**Excerpt to read**
Classes, study halls and career fairs … that’s what college is all about, right? While the primary purpose of college is educating and preparing students for future careers, even the most academically prestigious institutions advertise lively school cultures and playful student life on and around campus. In popular perception, the “college experience” has become synonymous with tailgates, fraternity parties and mingling with the opposite sex. Dating is seen as a big part of that experience. Yet, the college dating environment has become plagued with casual incel ideologies that impede on many students’ socialization and pose legitimate dangers on college campuses.
Incel is an extreme label to many. It means “involuntary celibate,” describing primarily young men who find themselves unable to attract women sexually. Incel communities are known for hostile attitudes toward women and the “more preferable” men they date. And they are often tied to extremism and violence against women.
The label of “incel” is inaccurate and unfair to put on the majority of students. However, many students frustrated with a lack of success in the realm of dating, adopt subtle incel rhetoric. One such example is the fictional 80/20 rule of dating. This myth peddles the idea that 80% of women are only interested in the most attractive 20% of men.
Some aspects of the 80/20 rule might be rooted in truth – certain characteristics inevitably cause some men to find more success in the realm of dating – but looking at the nature of many relationships proves the rule false. This myth has more often become something young men tell themselves to excuse their dating woes. It becomes easy for young men to abandon the dating market, concluding that their lack of success in dating comes from the fact that they never had a chance in the first place.

**Collected data**

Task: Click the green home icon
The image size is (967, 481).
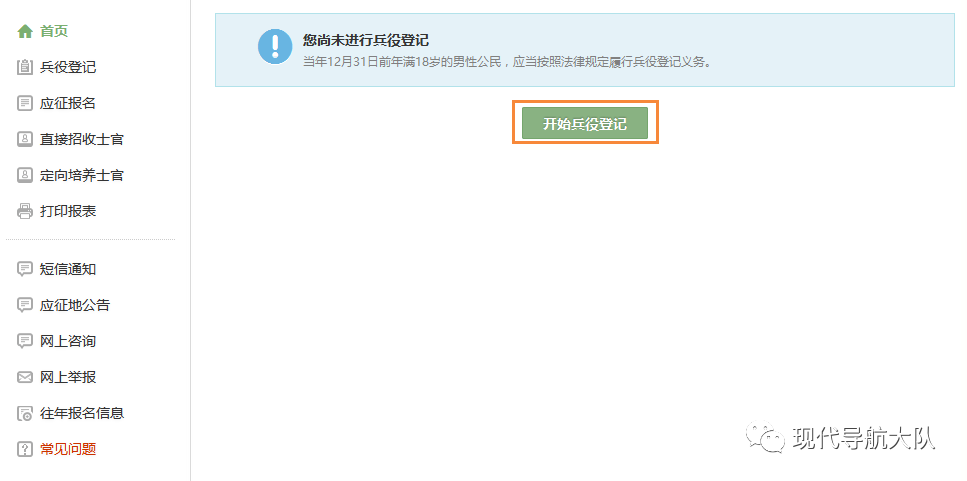Action: [x=25, y=31]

**Prompt 1**
From the essay on college dating culture above, translate this sentence into Spanish: "This myth peddles the idea that 80% of women are only interested in the most attractive 20% of men."
**Prompt 2**
Write the next paragraph of the essay on incel rhetoric in college dating, picking up after its final sentence.

**Exercise result 1**
Este mito difunde la idea de que el 80 % de las mujeres solo se interesan por el 20 % más atractivo de los hombres.

**Exercise result 2**
In college, many factors can contribute to feelings of the social inferiority that fuel incel rhetoric like the 80/20 rule. Nearly every university is home to numerous social organizations, such as clubs, fraternities and athletic teams. Students outside these social circles may view those inside them as having advantages in the dating market, subsequently leading to feelings of resentment toward groups who “win the dating game,” and the women with whom they win.
Students struggling to date are then often quick to blame the prevalence of hookup culture in college. With the perception that hookups are happening all around them, some students gain a sense of sexual entitlement. They cultivate a feeling that attending college will automatically result in numerous grand sexual encounters with ease. When students who ultimately struggle to find sexual partners see their classmates and neighbors engaging in hookups, they sometimes label the trend as akin to a rigged game: superficial and exclusionary.
While hookup culture is prevalent in college, holding it to blame for dating misfortune is simply baseless. In reality, hookup culture does not dominate college dating to the extent many believe. An NBC News study found that only a mere 8% of college students had hooked up in college, but had not gone on a traditional date or been involved in a romantic relationship.
Additionally, a study by the University of Portland shows that college students today are no more sexually active these days than they were in the 1980s. The idea that hookup culture has grown to dominate the college dating market is false.
For many students, blaming external factors like hookup culture, the 80/20 myth and “dominant” social circles for their romantic misfortune begins a never-ending cycle of self-pity, resentment and social isolation. This cycle reflects incel rhetoric steeped in sexual entitlement that leads many young men to adopt a victim mentality regarding interaction with the opposite sex.
While most students do not fit the implications of the incel label, subtle incel ideologies have become more common and even normalized on college campuses. At its most extreme, the anger and resentment that stems from incel ideologies has been responsible for countless acts of violence against women, posing a foreboding warning of the dangers of radicalization that can so easily stem from current social attitudes.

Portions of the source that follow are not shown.